Meta has shared that it has been subject to another attack by the spyware group NSO, and this alleged attack violates the permanent injunction that was imposed against them by a US District Court.
The allegations come after Meta discovered another attack against WhatsApp that is allegedly linked to the spyware creators.
Meta Claims NSO Violated Permanent Injunction
Meta announced in a blog post that they filed a contempt order against NSO, citing violations of the permanent injunction that bars the spyware maker from hacking its users. The injunction was granted last year by a federal judge, alongside a ruling that also significantly reduced the punitive damages NSO owed from an initial $167 million down to $4 million.
In the 25-page ruling, the judge found that the court did not have sufficient evidence to determine that NSO's behavior was particularly egregious, which led to the reduction in damages.
Despite that reduction, the permanent injunction remained firmly in place against NSO, but the group had previously said that an injunction of this kind could effectively put the company out of business.

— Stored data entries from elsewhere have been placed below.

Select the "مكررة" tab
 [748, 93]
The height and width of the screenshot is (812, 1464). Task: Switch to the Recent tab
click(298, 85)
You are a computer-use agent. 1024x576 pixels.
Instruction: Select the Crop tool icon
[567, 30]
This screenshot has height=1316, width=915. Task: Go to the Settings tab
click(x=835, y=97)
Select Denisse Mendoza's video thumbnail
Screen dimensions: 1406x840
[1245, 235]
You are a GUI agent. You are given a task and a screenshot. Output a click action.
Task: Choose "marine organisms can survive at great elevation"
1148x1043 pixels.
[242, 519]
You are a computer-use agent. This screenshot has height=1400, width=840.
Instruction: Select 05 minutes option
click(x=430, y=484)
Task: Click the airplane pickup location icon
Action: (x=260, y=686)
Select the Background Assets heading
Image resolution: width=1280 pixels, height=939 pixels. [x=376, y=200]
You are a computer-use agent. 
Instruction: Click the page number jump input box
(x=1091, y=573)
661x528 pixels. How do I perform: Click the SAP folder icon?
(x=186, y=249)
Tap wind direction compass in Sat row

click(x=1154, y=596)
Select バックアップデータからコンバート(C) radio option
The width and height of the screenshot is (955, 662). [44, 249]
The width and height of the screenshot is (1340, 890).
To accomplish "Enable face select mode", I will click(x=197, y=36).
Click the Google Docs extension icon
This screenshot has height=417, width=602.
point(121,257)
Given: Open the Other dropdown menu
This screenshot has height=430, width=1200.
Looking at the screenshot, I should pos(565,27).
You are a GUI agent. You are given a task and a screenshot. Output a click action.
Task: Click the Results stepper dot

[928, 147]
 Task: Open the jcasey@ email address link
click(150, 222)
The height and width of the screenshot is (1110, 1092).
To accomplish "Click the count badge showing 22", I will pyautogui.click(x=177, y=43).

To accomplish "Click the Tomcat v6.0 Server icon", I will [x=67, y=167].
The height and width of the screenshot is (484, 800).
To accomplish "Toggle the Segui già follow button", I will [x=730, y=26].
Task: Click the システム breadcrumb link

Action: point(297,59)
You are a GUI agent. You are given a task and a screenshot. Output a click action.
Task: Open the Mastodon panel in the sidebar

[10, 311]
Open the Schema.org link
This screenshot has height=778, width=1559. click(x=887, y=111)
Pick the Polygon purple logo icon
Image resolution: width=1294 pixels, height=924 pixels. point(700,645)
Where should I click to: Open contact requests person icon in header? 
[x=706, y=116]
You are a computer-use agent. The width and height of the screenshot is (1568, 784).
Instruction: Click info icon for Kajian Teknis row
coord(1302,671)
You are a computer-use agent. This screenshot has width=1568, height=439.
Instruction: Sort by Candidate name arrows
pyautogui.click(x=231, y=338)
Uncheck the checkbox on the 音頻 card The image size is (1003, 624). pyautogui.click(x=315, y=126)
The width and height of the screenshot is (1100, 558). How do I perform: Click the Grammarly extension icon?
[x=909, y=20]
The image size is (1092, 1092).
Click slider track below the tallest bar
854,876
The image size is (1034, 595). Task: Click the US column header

Meta said last month its efforts were joined by 12 prominent civil rights organizations, a coalition of security researchers, privacy advocates, and digital rights experts who filed amicus briefs to fight NSO's appeal against the permanent injunction.
NSO Allegedly Attacked WhatsApp Recently
The recent attacks involved social engineering attempts that tried to trick WhatsApp users into clicking on malicious links that would redirect them to external websites outside of the platform, similar to previously reported one-click phishing campaigns linked to NSO. Meta also caught NSO creating test accounts and groups on WhatsApp and took them all down.
Meta shared threat indicators publicly so that anyone can check whether they were targeted by NSO-linked attempts across any platform, whether through text message, email, or WhatsApp.
Since 2019, the case has shown that NSO continues to build spyware tools to target people's devices. NSO's own CEO confirmed in court that the company looks for ways to access phones beyond WhatsApp, targeting browsers, operating systems, and other applications.
Meta vs. NSO Spyware Group
The legal conflict between Meta and NSO has been unfolding for several years as WhatsApp first sued NSO after alleging that Pegasus was used to infect roughly 1,400 phones through a vulnerability in the platform.
In December 2024, a US judge found NSO liable for hacking and breach-related violations, and last year, a jury ordered NSO to pay close to $167 million in damages alongside the injunction.
NSO has been actively working to overturn the permanent injunction as recently, the company appealed to the Ninth Circuit that the injunction would cause it irreparable harm, a claim that drew a coalition of civil society organizations to file amicus briefs in support of keeping the order in place.
Meta framed the contempt filing as a national security matter, and the company noted that "When a malicious company on the US government's Entity List continues to defy US courts, existing restrictions must remain firmly in place."
The Mark Zuckerberg-owned company also said that easing them would undermine national security and put billions of people worldwide who rely on secure communications at risk.